# Glenn Decker



## orchid527 (Mar 7, 2015)

This is Jason Fischer x kovachii out of a flask from Chuck Acker. This particular flower has several flaws, but there are other buds to open yet, so there is hope. It has a dented pouch and an odd halo of lighter pigment, but this may be due to the bud developing in full sun. At 10 cm, it is a little smaller than I expected and not as dark, but the flower is flat and the slight cupping at the edges should prevent it from deforming, unless the petals roll up from the bottom. It was the strongest grower in the flask and the first to bloom. I'll keep it for a few years to see if it improves. 

I have a few more of these to bloom this year and several more to bloom in the next few years, so hopefully, I will get a good one.

Mike


----------



## AdamD (Mar 7, 2015)

I love the fuzz. Nice


----------



## phrag guy (Mar 7, 2015)

lets hope it improves


----------



## Silvan (Mar 7, 2015)

- [EXERCISE TASK 1]: Say whether each statement agrees with the orchid thread, answering yes or no and quoting the words of the thread that decide it. (a) The flower is 10 cm across. (b) This plant was the last in the flask to bloom. (c) The poster intends to keep the plant for a few years.
- [EXERCISE TASK 2]: From the orchid thread, reproduce the stretch from "## orchid527 (Mar" through "AdamD (Mar 7, 2015)".

- [SUPPLIED INFORMATION]:
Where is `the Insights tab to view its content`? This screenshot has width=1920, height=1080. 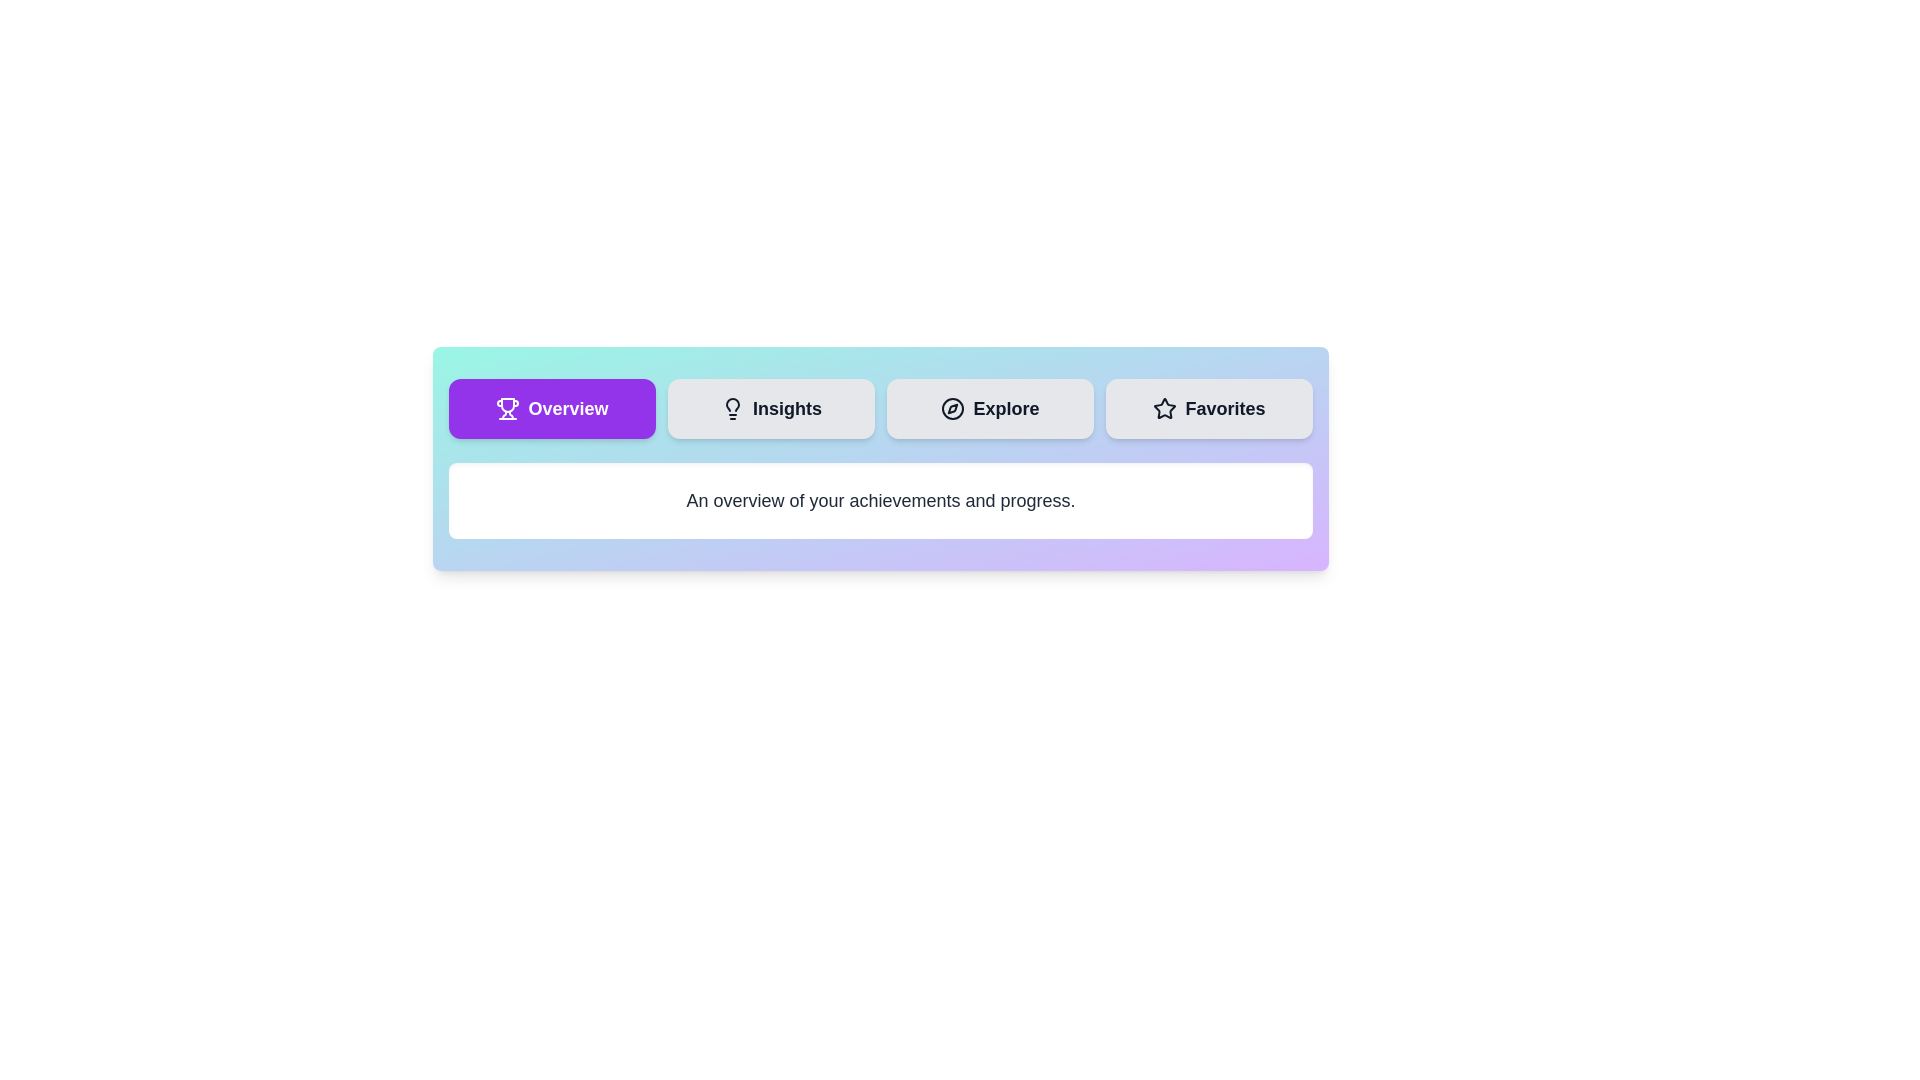
the Insights tab to view its content is located at coordinates (770, 407).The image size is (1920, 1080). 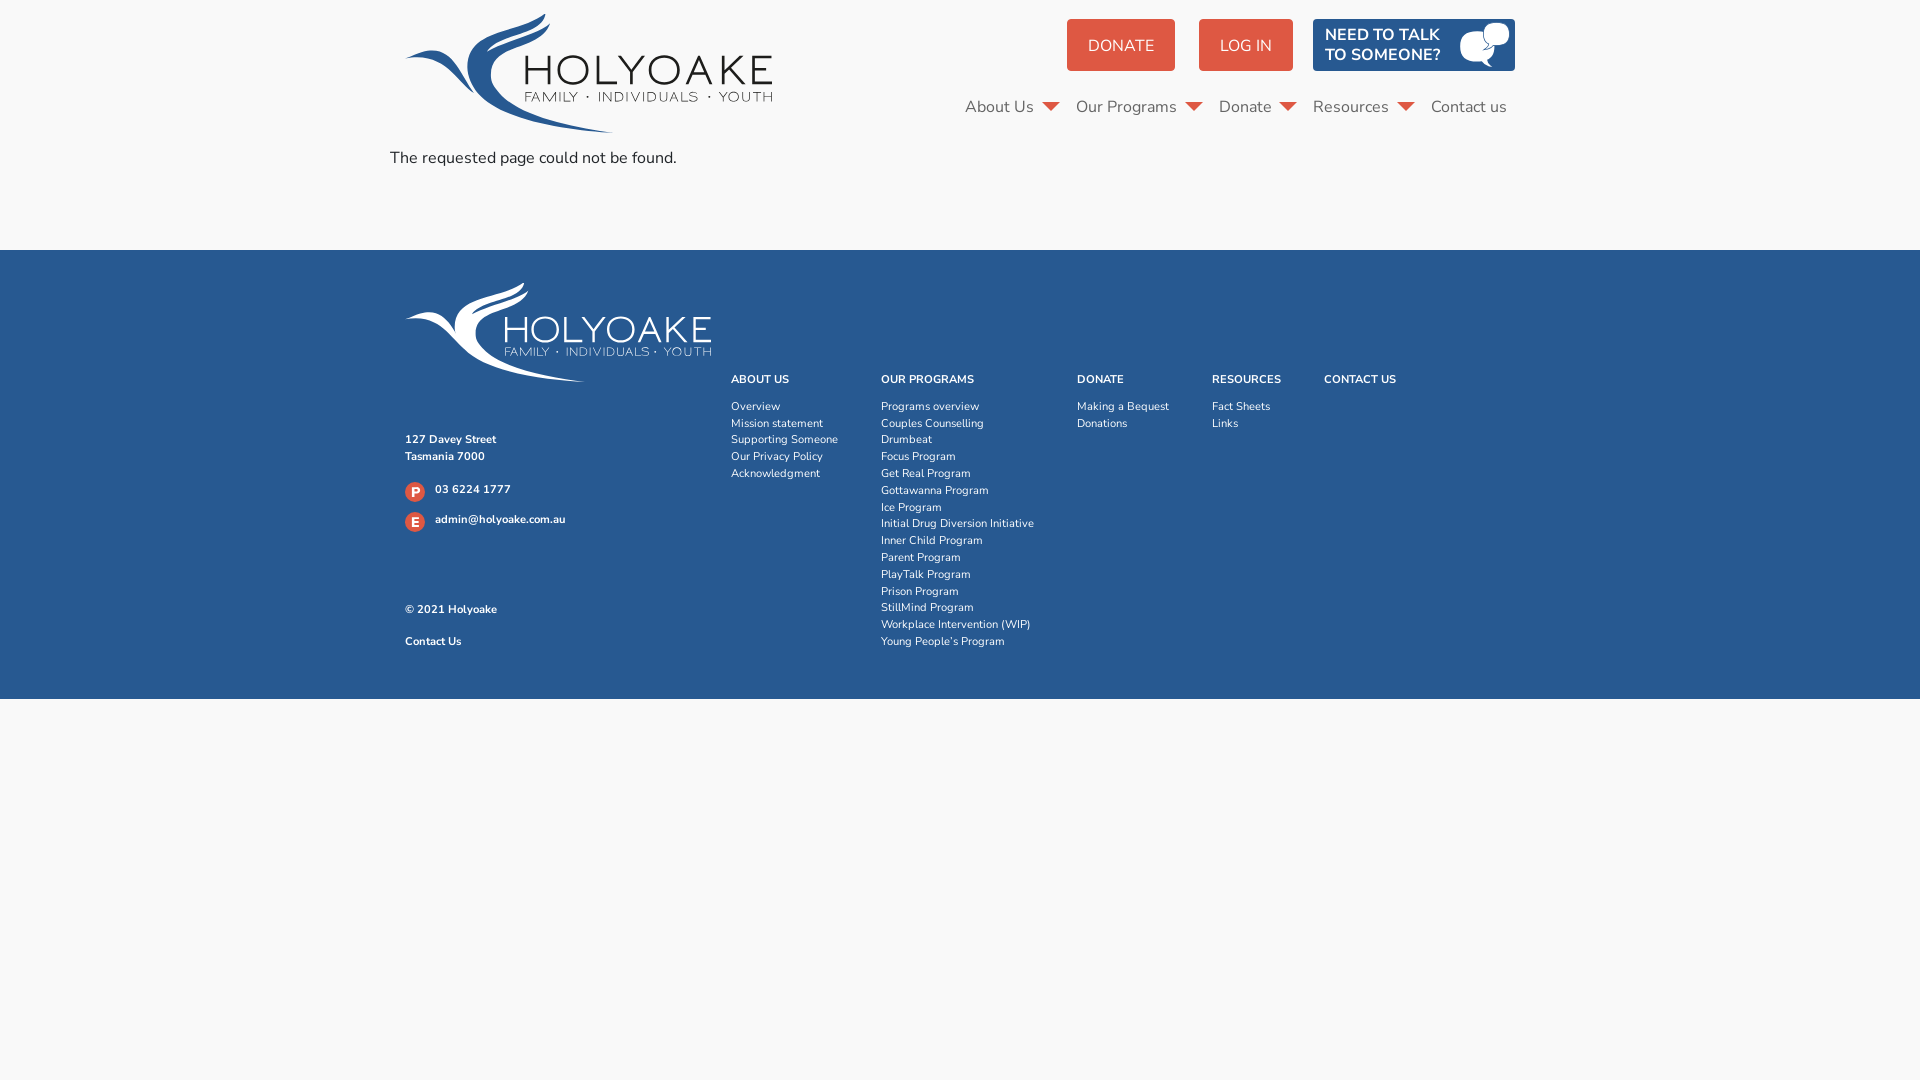 What do you see at coordinates (956, 439) in the screenshot?
I see `'Drumbeat'` at bounding box center [956, 439].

- [COMPLETE ANSWER 1]:
(a) Yes: "At 10 cm, it is a little smaller than I expected"
(b) No: "It was the strongest grower in the flask and the first to bloom."
(c) Yes: "I'll keep it for a few years to see if it improves."

- [COMPLETE ANSWER 2]:
## orchid527 (Mar 7, 2015)

This is Jason Fischer x kovachii out of a flask from Chuck Acker. This particular flower has several flaws, but there are other buds to open yet, so there is hope. It has a dented pouch and an odd halo of lighter pigment, but this may be due to the bud developing in full sun. At 10 cm, it is a little smaller than I expected and not as dark, but the flower is flat and the slight cupping at the edges should prevent it from deforming, unless the petals roll up from the bottom. It was the strongest grower in the flask and the first to bloom. I'll keep it for a few years to see if it improves. 

I have a few more of these to bloom this year and several more to bloom in the next few years, so hopefully, I will get a good one.

Mike


----------



## AdamD (Mar 7, 2015)